Mount Tamalpais has been a place of magic and power throughout human history. The indigenous people - Miwok, Pomo, and Wappo - held it as sacred, home to Coyote the trickster and therefore dangerous for humans. Tamalpais is a Miwok word, composed of tamal means coast or bay, and pais means mountain, and pronounced Tam-ul-pie-us.
See our narrative on The Old Ways in the Land of Tamalpais for a cultural history of Marin County.
Dharma and Shambhala arrived in Marin County, land of Tamalpais, in magical, artful ways. The county was a place of refuge in the 1950s and 1960s for artists and others seeking a rustic simplicity, including the beat poet Gary Snyder.
In 1965, Snyder, Allen Ginsberg and Philip Whalen led a ceremonial circumambulating around Mount Tamalpais, a Buddhist-inspired ritual that has continued annually. And in the spring of 1972, during the same trip in which he opened the Berkeley Dharmadhatu, visited Kobun Chino Otogawa in Palo Alto, and Green Gulch Farm in Marin, the Vidyadhara, Chögyam Trungpa Rinpoche asked to visit Mount Tamalpais.
In the words of Acharya Sam Bercholz, who was present, “Rinpoche wanted to visit Mount Tamalpais. He asked that materials be gathered for burial on the top of Mount Tamalpais for the sake of a future yogi or yogini. When Rinpoche and his party walked up to the top of the mountain, Rinpoche picked an appropriate spot near a rock overhand. We dug a deep hole and buried the capsule while Rinpoche blessed the site.

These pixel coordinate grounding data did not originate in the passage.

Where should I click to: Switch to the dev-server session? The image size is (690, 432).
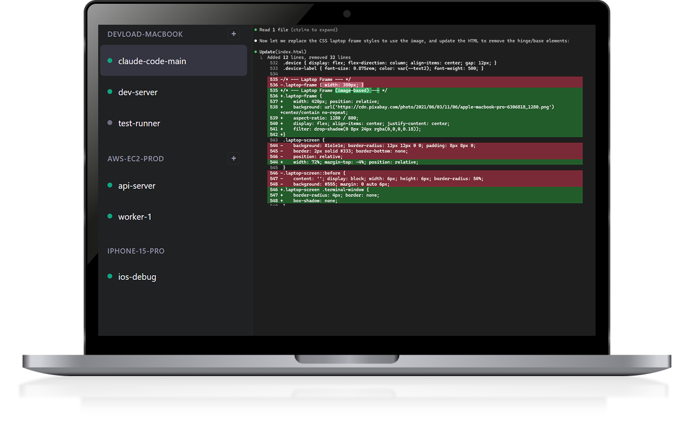[137, 92]
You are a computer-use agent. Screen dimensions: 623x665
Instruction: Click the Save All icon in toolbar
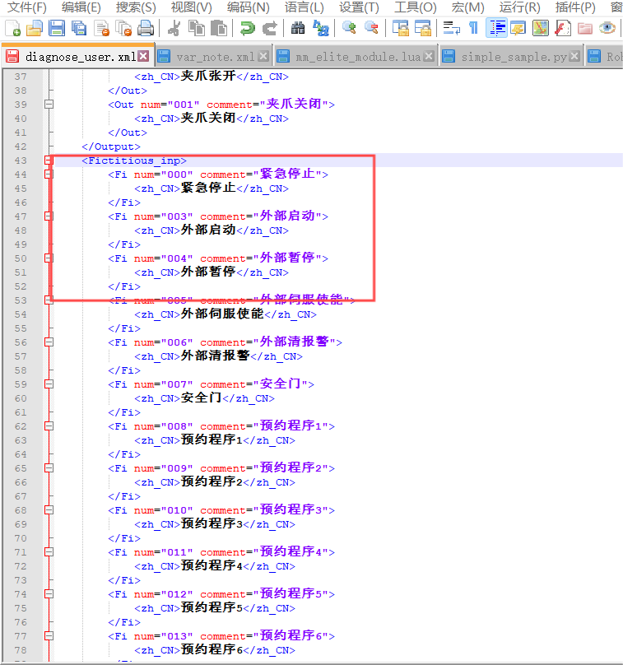coord(79,28)
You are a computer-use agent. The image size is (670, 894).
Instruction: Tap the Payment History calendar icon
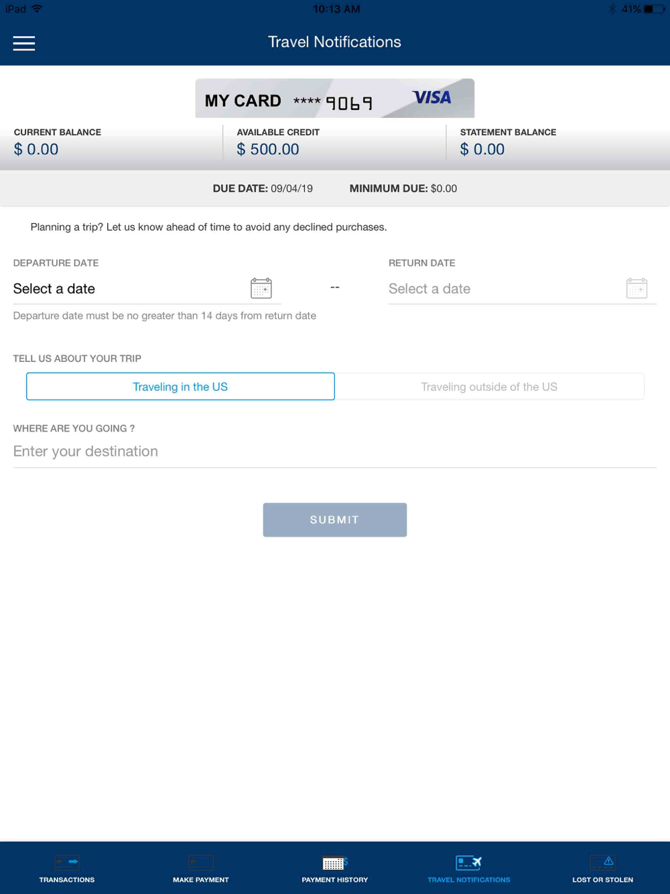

We were worried that the park ranger would come by to disturb us, because his look-out station was within seeing distance.”
Sam continues, “Rinpoche explained that this was the same as Padmasambhava burying ‘terma’ in Tibet for future practitioners. He further explained that the objects in the capsule were sufficient so that the prospective future finder of the capsule could become a full Vajrayana practitioner and could be of great benefit to sentient beings.”
“As it turned out the park ranger did come down to see what we were doing and Rinpoche's students were quite concerned that the ranger would want us to undo what we had just finished doing.”
The ranger asked, "Is that Trungpa Rinpoche?" When the Vidyadhara said, "Yes," the ranger folded his hands and bowed, saying how auspicious it was for them to meet.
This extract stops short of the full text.